#### GIVEN PROBLEM
Revise everything in the rebec repair text from "Finally it comes" down to "go with it!", changing "Tru Oil" to "linseed oil".

I worked out that the horsehair was held in the bow in a slot with a small piece of wood pressed in after to hold it in place. The other end of the bow had a groove with two hooks. I guessed that this was supposed to hook some expansion on the end of the horsehair.
I prepared the horse hair following instructions I found online: wrapping the hair with thread and then applying a drop of superglue to turn the tread wrapping rock solid. It took a bit of experimenting to find the correct place to put the second thread wrap to give the bow the correct tension when strung.
I started by tracing out the shape of a bridge for second rebec onto some of the spare wood for the sound board. I sawed out the rough shape and then sawed at intervals into the space between the feet and cleared it out with a chisel. From there it was a matter of cleaning up the shape with needle files and sandpaper.
I needed to make a few additional pieces: the saddle, end button and top nut. For these parts I used a few ebony scraps I got from a local violin maker. I started by sawing a large block in two to make the saddle and top nut, from there this was all file work to get them into shape and then clean up with sandpaper to get them to a nice finish.
Finally it comes to glue up and applying a finish. I just used standard wood glue on all the parts, there are fancier glues people use for violins but this seemed to work fine for me. After glue up I then went over everything again with progressively finer grades of sand paper to clean it up. For the finish I used Tru Oil, which is a gun stock finish which is also often used on musical instruments. I applied layers of that until I was satisfied with how it looked.
Out of a desire to get this finished before I went away from home again, I ended up deciding to just buy a new set of tuning pegs. So from here it was just a matter of stringing and tuning it and I was done! Hopefully I can update this at some point with someone who knows how to play violin having a go with it!
This instrument caught my eye in my granny’s house where the carved head was poking out from on top of a cupboard so I got it down and found something desperately in need of some attention. After consulting with her it was identified as a rebec, which is an old relative of a violin, with only 3 strings and half round body somewhat resembling that of a lute. This particular rebec had clearly taken a bit of a beating over the years and a number of parts where either missing or broken, so I thought I would take it upon myself to try and repair it and get it back to a playable state.
The keen eyed among you will have noticed that this is listed as part 1 and that is because at the time of writing I have only got so far with this project and will not be able to work any further on it for a while what with university and not having access to my woodworking tools. Therefore, this article will include a rundown of the state of the rebec and what things I need to do and how I am thinking I will do them and then also a more usual description of how I did what I have done so far.
The state of things
The first part that is broken is the soundboard, which is heavily cracked to the point of probably not being sturdy enough to support the bridge anymore. This is the part that I have already made a replacement for so more details on that will follow later in the article.

(Data extracted from a collection)

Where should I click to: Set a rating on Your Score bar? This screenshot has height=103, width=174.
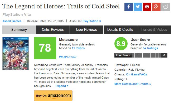click(x=146, y=55)
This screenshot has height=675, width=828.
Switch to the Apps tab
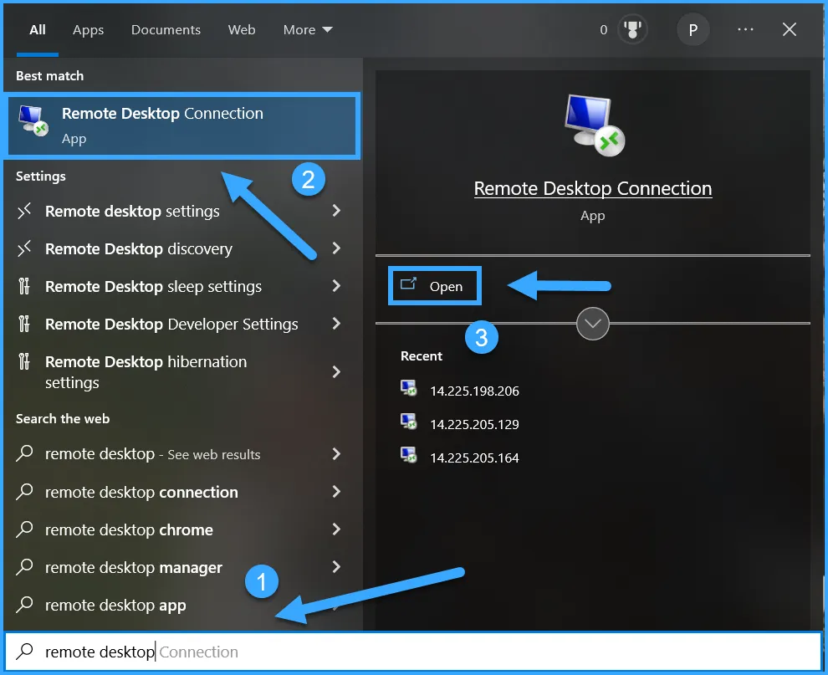(x=88, y=29)
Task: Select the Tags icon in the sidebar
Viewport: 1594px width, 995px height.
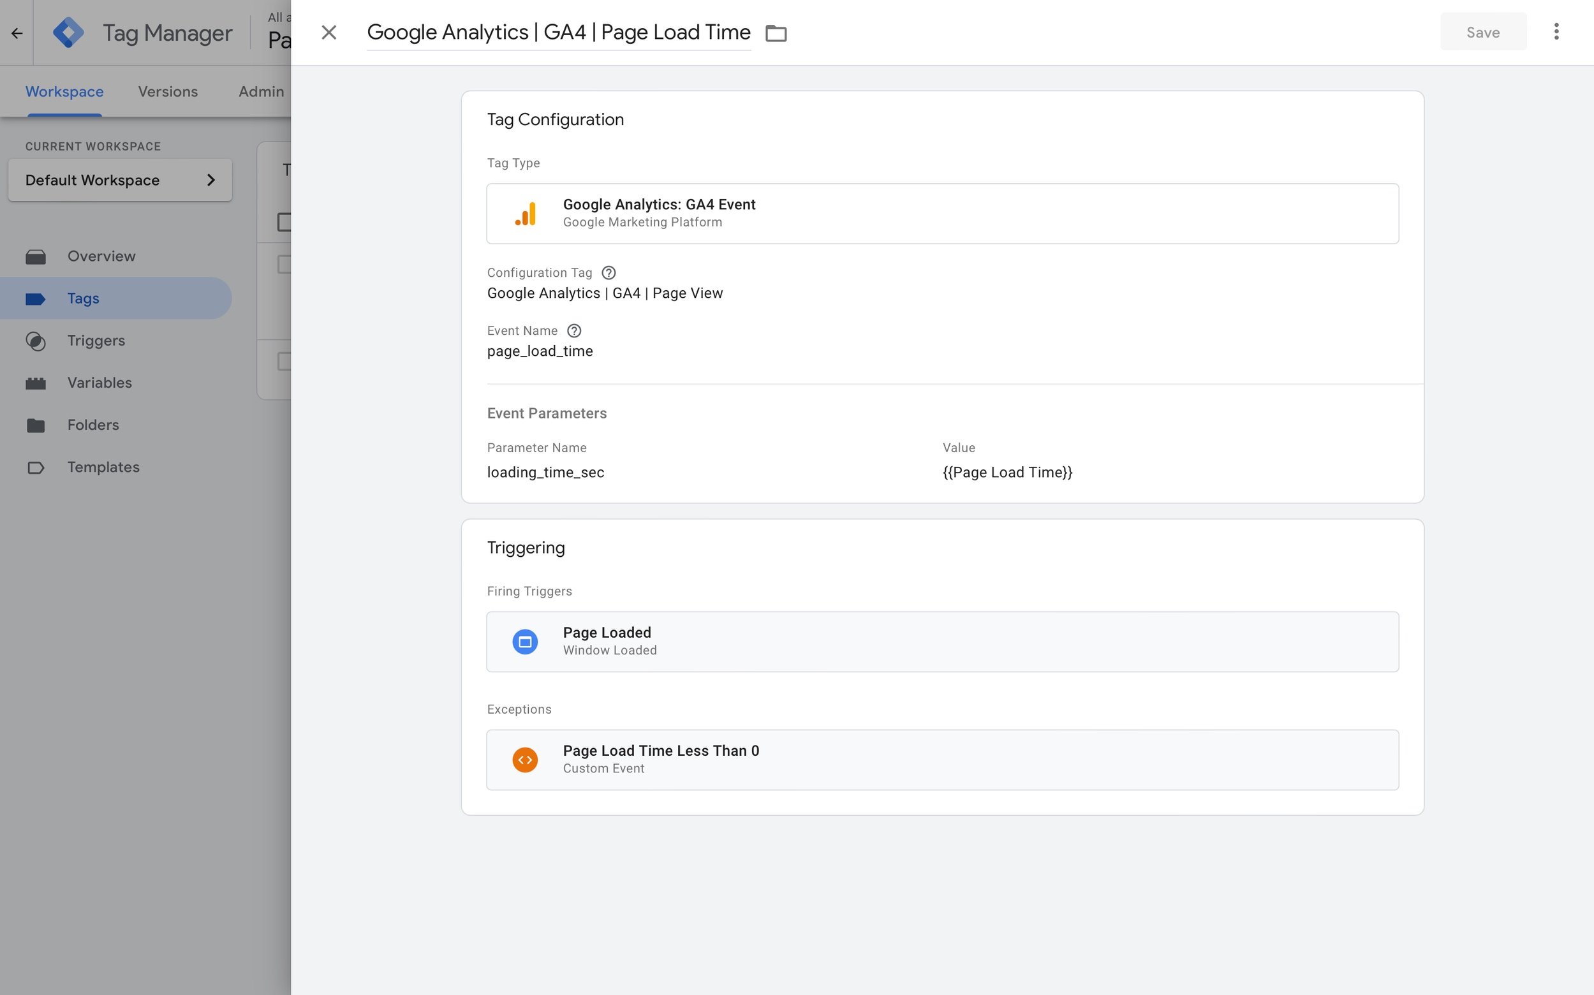Action: pos(36,298)
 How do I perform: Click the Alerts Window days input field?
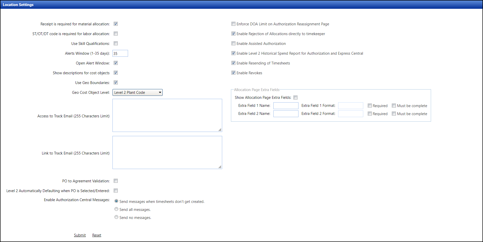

#### WORKED ANSWER
Finally it comes to glue up and applying a finish. I just used standard wood glue on all the parts, there are fancier glues people use for violins but this seemed to work fine for me. After glue up I then went over everything again with progressively finer grades of sand paper to clean it up. For the finish I used linseed oil, which is a gun stock finish which is also often used on musical instruments. I applied layers of that until I was satisfied with how it looked.
Out of a desire to get this finished before I went away from home again, I ended up deciding to just buy a new set of tuning pegs. So from here it was just a matter of stringing and tuning it and I was done! Hopefully I can update this at some point with someone who knows how to play violin having a go with it!